Long time, no... anything?


(This is a shopping bag from a great independent bookstore in 
Shepherdstown, WV, Four Seasons Books)


I haven't updated this blog since August 16th. The unintended leave of absence over the last few months speaks volumes for the amount of personal time I've had recently.

Our last few weeks of summer were spent cleaning out Cory's aunt's house in Missouri. She unexpectedly passed away and we unexpectedly now have responsibility of her house and properties (*wanna buy a house + 40 acres of land in Missouri? Let me know!). After we spent a week working our butts off and cleaning out years upon years of memories, it was time for us to return to Maryland to start the school year.

To say that this school year has been a challenge so far is an understatement. With 45+ states shifting to the Common Core curriculum and Maryland adopting the PARCC tests next year, the pressure is on for teachers. My school switched to a new schedule where I am teaching more students and have 30 minutes less of planning time every day. To put it bluntly, I'm overwhelmed and overworked. The shifts that I need to make in my lessons to be "Common Core Aligned" is extremely daunting because I'm certainly not an expert in the curriculum yet and I feel like I'm reinventing the wheel every time I get started.

I've been trying really hard to keep positive and keep up with the snowball of work that is bound to roll over and squish me before the hints of summer flirt with me, but I'm writing so I can admit that it has been really, really hard.

With the transition, I have very little time to myself. I have never had much time after work to have a social life due to grading papers, planning, etc., but believe it or not, this year it's worse. Cory and I are running straight home to eat whatever leftovers we have in the fridge just to spend the next 3+ hours a night doing school work. Gone are the days that we might be able to catch the Monday Night Football game at our favorite local pub and indulge on their .20 cent wing special or meet up with some girlfriends for Thursday night dinner. I have only picked up a crochet hook one time since August. ONCE!

I haven't even had time to paint my own fingernails.

I guess all this is to say that I miss blogging, I'm miss crocheting, and I'm really missing being able to have control over my personal time.

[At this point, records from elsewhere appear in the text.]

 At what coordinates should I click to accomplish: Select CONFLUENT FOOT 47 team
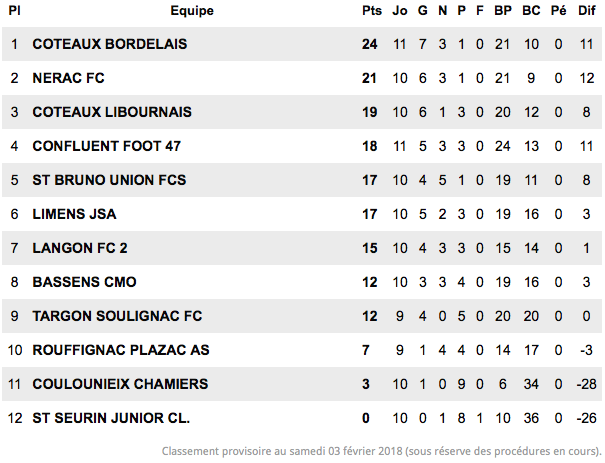tap(106, 146)
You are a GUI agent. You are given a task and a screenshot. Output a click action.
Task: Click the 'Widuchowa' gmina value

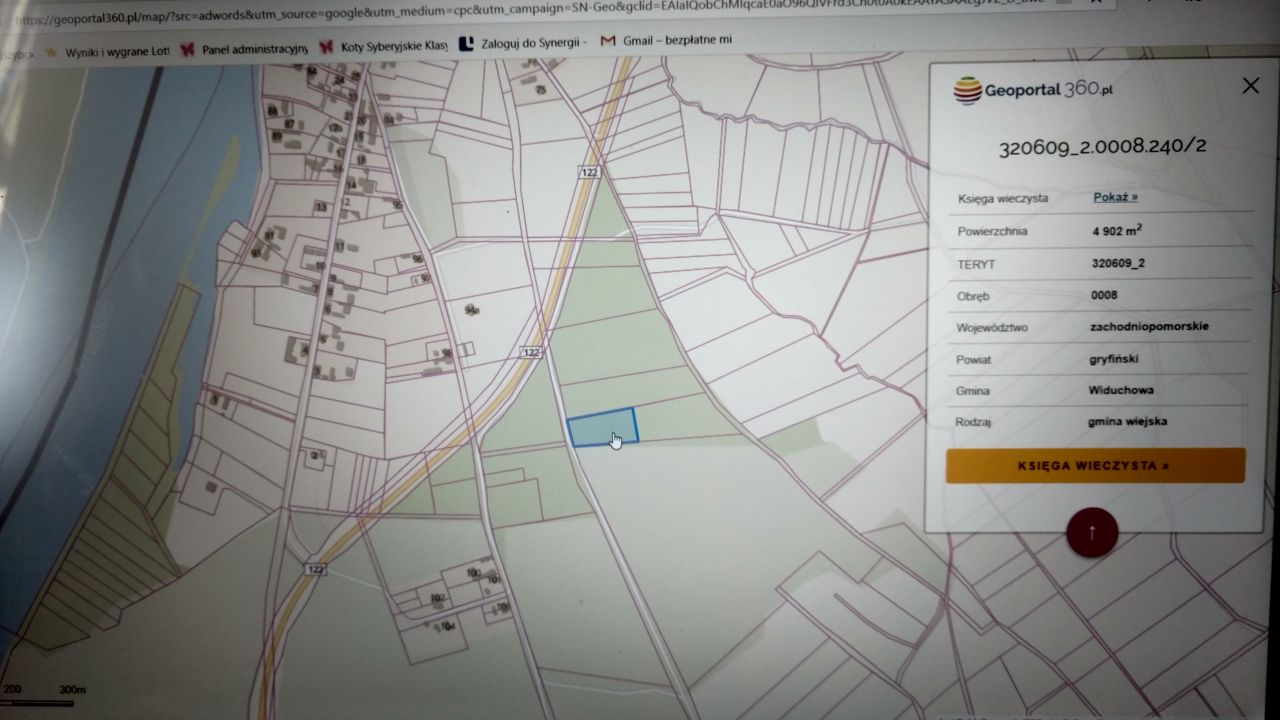pyautogui.click(x=1120, y=390)
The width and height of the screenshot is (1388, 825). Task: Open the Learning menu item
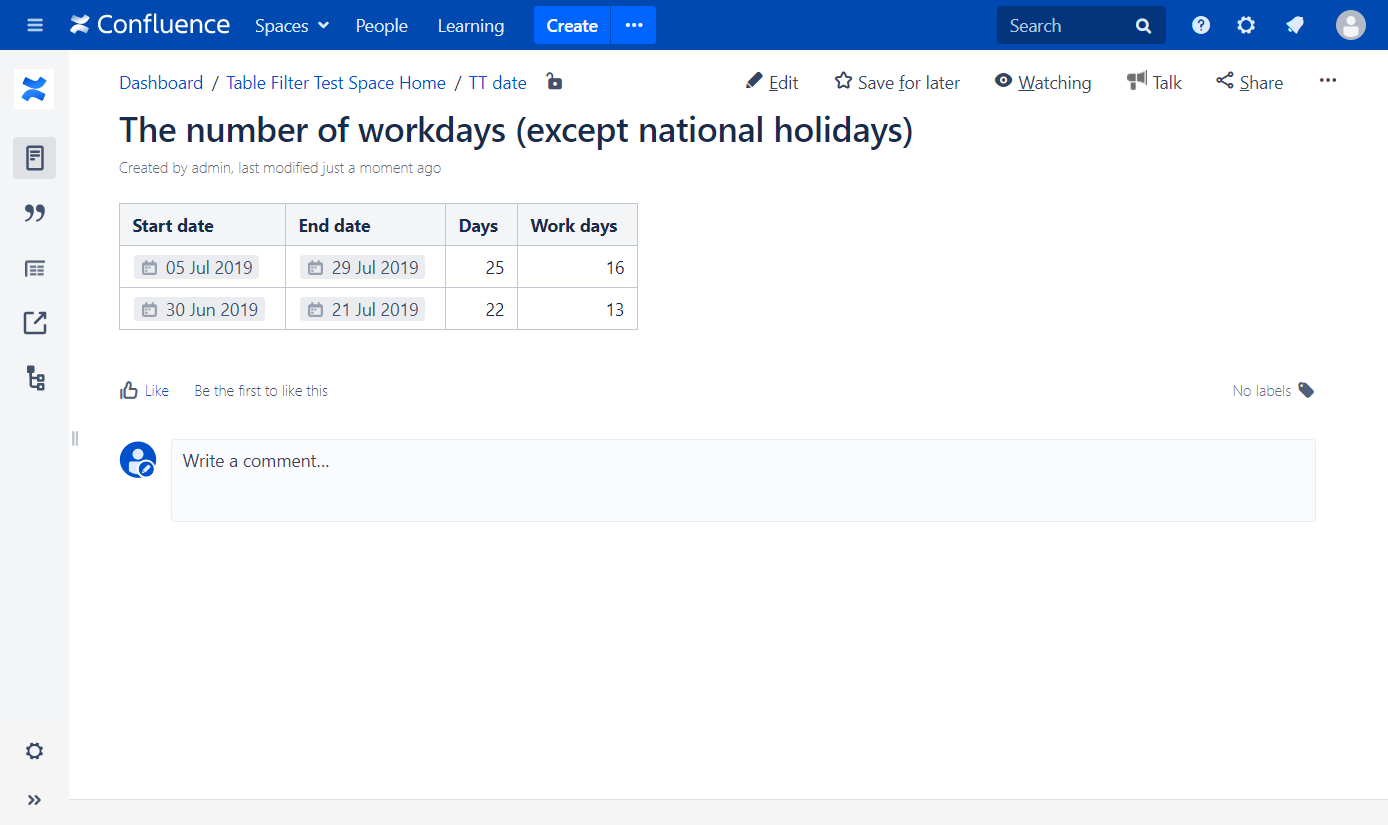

Now, if you follow me on Instagram (liz_matheny) or Twitter, you're probably aware that I spent the past weekend in Boston with some college friends. I need to be honest--when the school year started to present itself in this fashion (i.e. when I realized I had little to no personal time), I started purposefully booking trips just to ensure that I would still get to see my friends and force myself to do something other than school work. This plan has worked out well so far. I had something planned one weekend a month in August, September, and October. I need to start thinking ahead to the winter months as I'm sure I'll be needing some friend-time!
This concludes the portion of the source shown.